El vaso está colmado desde hace tiempo: desde las muertas de Juárez, desde la masacre de Villas de Salvárcar, desde los estudiantes regiomontanos asesinados por el Ejército, desde el multihomicidio que tuvo entre sus víctimas a Juan Francisco Sicilia, en Cuernavaca. El vaso se colma todos los días, y ya no sólo estamos hasta la madre de la violencia y de la guerra, sino también de la impunidad, la corrupción, el autoritarismo, la avaricia y la estupidez que las impulsan. Estamos hasta la madre de que el jefe del Ejecutivo se haga el valiente, primero, y después el llorón, y acuda a la sociedad con la peculiar exigencia de que ésta se haga corresponsable de la inseguridad y del desastre. Estamos hasta la madre de que el gobierno diga que se encuentra empeñado en un combate contra el narcotráfico, cuando todos los elementos de juicio disponibles indican que más bien promueve a una de las firmas que participan en el mercado.
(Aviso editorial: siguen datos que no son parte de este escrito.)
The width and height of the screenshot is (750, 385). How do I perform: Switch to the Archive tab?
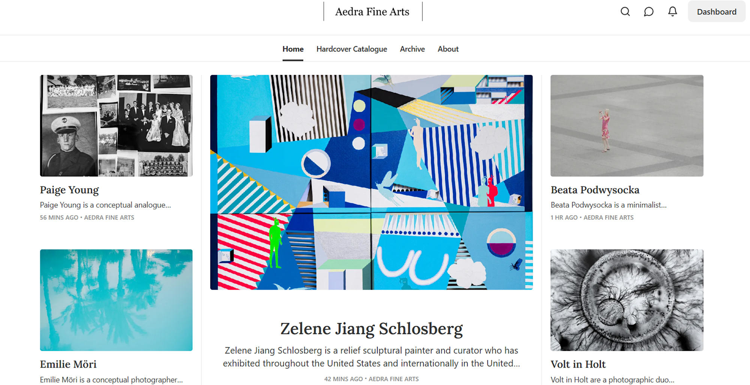click(x=412, y=49)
La respuesta a todos estos clamores es un intento por conceder al gobierno facultades adicionales para que cometa más abusos de los que ya comete. Los promotores de esa porquería de reforma a la Ley de Seguridad Nacional (peñanietistas como Navarrete Prida, para empezar) ignoran la historia: durante más de medio siglo, el principal factor de violencia contra la población ha sido el poder público de los tres niveles y sus aliados –caciques, charros, empresarios y delincuentes sin adjetivos–; para proteger a la gente de la violencia, tendría que empezarse por redefinir y acotar las facultades del gobierno y por establecer mecanismos de contención y sanción, hoy inexistentes, a los gobernantes que violenten los derechos humanos. Tendría que empezarse por investigar y castigar las muertes inocentes causadas por la estrategia de Calderón; las atrocidades que perpetraron los cuerpos policiales en San Salvador Atenco-Texcoco, Oaxaca y Lázaro Cárdenas, en el sexenio pasado; las masacres campesinas cometidas por el zedillato; los centenares de opositores exterminados en el periodo de Salinas, y así, hasta la masacre del 2 de octubre de 1968. Otro dato histórico que desconocen o soslayan los promotores de esa reforma es que la principal amenaza a la seguridad nacional de México ha provenido, desde siempre, de los afanes expansionistas e injerencistas de Estados Unidos. Y no ven, desde luego, los engarces entre esas constantes y la actual guerra contra las drogas que le ha sido impuesta al país por medio de la Iniciativa Mérida.

Este domingo 8, una vasta porción de la sociedad tomará las calles para manifestar su repudio a la violencia y a la participación de las autoridades en ella. Algunos buscamos dar a esa exasperación un cauce legal, pacífico y con probabilidades de éxito, y pensamos que la acción social procedente es impulsar procesos judiciales –nacionales e internacionales– contra los gobernantes responsables de la tragedia en la que está sumido el país. Con este propósito, nos congregaremos a partir de las 11 am en la Explanada de Bellas Artes, en donde habrá producción de mantas, pancartas y consignas hasta que llegue la marcha principal: nos uniremos a ella con espíritu solidario y marcharemos al Zócalo con una propuesta: llevar a juicio a los responsables políticos y penales de esta guerra. Ahí nos vemos.